WORK TO COMPLETE: The response must consist of the records below, copied exactly.

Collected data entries
┄┄┄┄┄┄┄┄┄┄

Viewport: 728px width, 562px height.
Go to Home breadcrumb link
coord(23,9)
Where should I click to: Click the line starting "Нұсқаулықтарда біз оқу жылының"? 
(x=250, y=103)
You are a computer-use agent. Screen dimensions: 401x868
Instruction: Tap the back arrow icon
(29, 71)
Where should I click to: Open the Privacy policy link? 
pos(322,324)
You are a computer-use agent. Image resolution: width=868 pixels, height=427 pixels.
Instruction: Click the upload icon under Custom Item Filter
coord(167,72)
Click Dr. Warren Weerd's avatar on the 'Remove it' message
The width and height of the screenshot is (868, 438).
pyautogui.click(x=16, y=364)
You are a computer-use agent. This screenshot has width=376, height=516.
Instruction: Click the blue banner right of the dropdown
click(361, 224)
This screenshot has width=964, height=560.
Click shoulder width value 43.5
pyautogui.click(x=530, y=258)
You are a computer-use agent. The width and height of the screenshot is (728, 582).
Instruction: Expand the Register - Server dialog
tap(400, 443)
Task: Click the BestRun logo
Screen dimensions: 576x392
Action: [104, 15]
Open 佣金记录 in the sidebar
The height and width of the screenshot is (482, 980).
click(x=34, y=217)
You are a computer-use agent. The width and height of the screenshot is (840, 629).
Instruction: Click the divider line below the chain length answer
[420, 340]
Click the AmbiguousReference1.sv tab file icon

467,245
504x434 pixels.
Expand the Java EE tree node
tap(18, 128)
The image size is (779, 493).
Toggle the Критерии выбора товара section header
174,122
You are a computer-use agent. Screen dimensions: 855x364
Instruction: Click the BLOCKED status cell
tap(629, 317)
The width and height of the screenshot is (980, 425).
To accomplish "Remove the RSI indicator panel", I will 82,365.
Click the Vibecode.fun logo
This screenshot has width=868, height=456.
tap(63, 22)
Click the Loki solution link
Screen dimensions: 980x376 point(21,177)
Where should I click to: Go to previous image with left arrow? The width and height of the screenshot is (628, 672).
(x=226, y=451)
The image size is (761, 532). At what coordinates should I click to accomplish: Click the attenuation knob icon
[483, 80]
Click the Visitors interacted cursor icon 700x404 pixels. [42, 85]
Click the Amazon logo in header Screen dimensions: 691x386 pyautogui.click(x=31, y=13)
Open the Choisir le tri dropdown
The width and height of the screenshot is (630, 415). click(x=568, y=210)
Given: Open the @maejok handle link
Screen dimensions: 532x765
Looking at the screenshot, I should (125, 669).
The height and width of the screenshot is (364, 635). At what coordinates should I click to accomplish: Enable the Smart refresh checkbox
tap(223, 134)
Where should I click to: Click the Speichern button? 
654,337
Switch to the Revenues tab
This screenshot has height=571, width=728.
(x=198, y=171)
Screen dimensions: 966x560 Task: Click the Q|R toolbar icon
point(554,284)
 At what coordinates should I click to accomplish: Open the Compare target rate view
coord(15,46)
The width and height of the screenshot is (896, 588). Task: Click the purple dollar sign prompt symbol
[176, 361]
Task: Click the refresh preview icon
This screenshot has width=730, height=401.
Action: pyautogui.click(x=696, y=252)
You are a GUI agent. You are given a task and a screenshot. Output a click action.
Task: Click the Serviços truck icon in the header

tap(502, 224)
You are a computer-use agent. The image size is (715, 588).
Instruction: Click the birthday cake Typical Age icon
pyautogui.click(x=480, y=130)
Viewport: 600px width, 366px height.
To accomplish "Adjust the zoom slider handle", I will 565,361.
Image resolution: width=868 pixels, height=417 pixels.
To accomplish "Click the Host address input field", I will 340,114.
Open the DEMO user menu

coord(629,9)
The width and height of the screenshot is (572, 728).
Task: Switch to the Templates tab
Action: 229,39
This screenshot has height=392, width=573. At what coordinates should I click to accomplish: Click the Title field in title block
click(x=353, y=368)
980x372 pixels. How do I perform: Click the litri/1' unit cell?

┄┄┄┄┄┄┄┄┄┄

SOLUTION:
Viewport: 728px width, 562px height.
Go to Home breadcrumb link
coord(23,9)
Where should I click to: Click the line starting "Нұсқаулықтарда біз оқу жылының"? 
(x=250, y=103)
You are a computer-use agent. Screen dimensions: 401x868
Instruction: Tap the back arrow icon
(29, 71)
Where should I click to: Open the Privacy policy link? 
pos(322,324)
You are a computer-use agent. Image resolution: width=868 pixels, height=427 pixels.
Instruction: Click the upload icon under Custom Item Filter
coord(167,72)
Click Dr. Warren Weerd's avatar on the 'Remove it' message
The width and height of the screenshot is (868, 438).
pyautogui.click(x=16, y=364)
You are a computer-use agent. This screenshot has width=376, height=516.
Instruction: Click the blue banner right of the dropdown
click(361, 224)
This screenshot has width=964, height=560.
Click shoulder width value 43.5
pyautogui.click(x=530, y=258)
You are a computer-use agent. The width and height of the screenshot is (728, 582).
Instruction: Expand the Register - Server dialog
tap(400, 443)
Task: Click the BestRun logo
Screen dimensions: 576x392
Action: [104, 15]
Open 佣金记录 in the sidebar
The height and width of the screenshot is (482, 980).
click(x=34, y=217)
You are a computer-use agent. The width and height of the screenshot is (840, 629).
Instruction: Click the divider line below the chain length answer
[420, 340]
Click the AmbiguousReference1.sv tab file icon

467,245
504x434 pixels.
Expand the Java EE tree node
tap(18, 128)
The image size is (779, 493).
Toggle the Критерии выбора товара section header
174,122
You are a computer-use agent. Screen dimensions: 855x364
Instruction: Click the BLOCKED status cell
tap(629, 317)
The width and height of the screenshot is (980, 425).
To accomplish "Remove the RSI indicator panel", I will 82,365.
Click the Vibecode.fun logo
This screenshot has width=868, height=456.
tap(63, 22)
Click the Loki solution link
Screen dimensions: 980x376 point(21,177)
Where should I click to: Go to previous image with left arrow? The width and height of the screenshot is (628, 672).
(x=226, y=451)
The image size is (761, 532). At what coordinates should I click to accomplish: Click the attenuation knob icon
[483, 80]
Click the Visitors interacted cursor icon 700x404 pixels. [42, 85]
Click the Amazon logo in header Screen dimensions: 691x386 pyautogui.click(x=31, y=13)
Open the Choisir le tri dropdown
The width and height of the screenshot is (630, 415). click(x=568, y=210)
Given: Open the @maejok handle link
Screen dimensions: 532x765
Looking at the screenshot, I should (125, 669).
The height and width of the screenshot is (364, 635). At what coordinates should I click to accomplish: Enable the Smart refresh checkbox
tap(223, 134)
Where should I click to: Click the Speichern button? 
654,337
Switch to the Revenues tab
This screenshot has height=571, width=728.
(x=198, y=171)
Screen dimensions: 966x560 Task: Click the Q|R toolbar icon
point(554,284)
 At what coordinates should I click to accomplish: Open the Compare target rate view
coord(15,46)
The width and height of the screenshot is (896, 588). Task: Click the purple dollar sign prompt symbol
[176, 361]
Task: Click the refresh preview icon
This screenshot has width=730, height=401.
Action: pyautogui.click(x=696, y=252)
You are a GUI agent. You are given a task and a screenshot. Output a click action.
Task: Click the Serviços truck icon in the header

tap(502, 224)
You are a computer-use agent. The image size is (715, 588).
Instruction: Click the birthday cake Typical Age icon
pyautogui.click(x=480, y=130)
Viewport: 600px width, 366px height.
To accomplish "Adjust the zoom slider handle", I will 565,361.
Image resolution: width=868 pixels, height=417 pixels.
To accomplish "Click the Host address input field", I will 340,114.
Open the DEMO user menu

coord(629,9)
The width and height of the screenshot is (572, 728).
Task: Switch to the Templates tab
Action: 229,39
This screenshot has height=392, width=573. At what coordinates should I click to accomplish: Click the Title field in title block
click(x=353, y=368)
980x372 pixels. How do I perform: Click the litri/1' unit cell?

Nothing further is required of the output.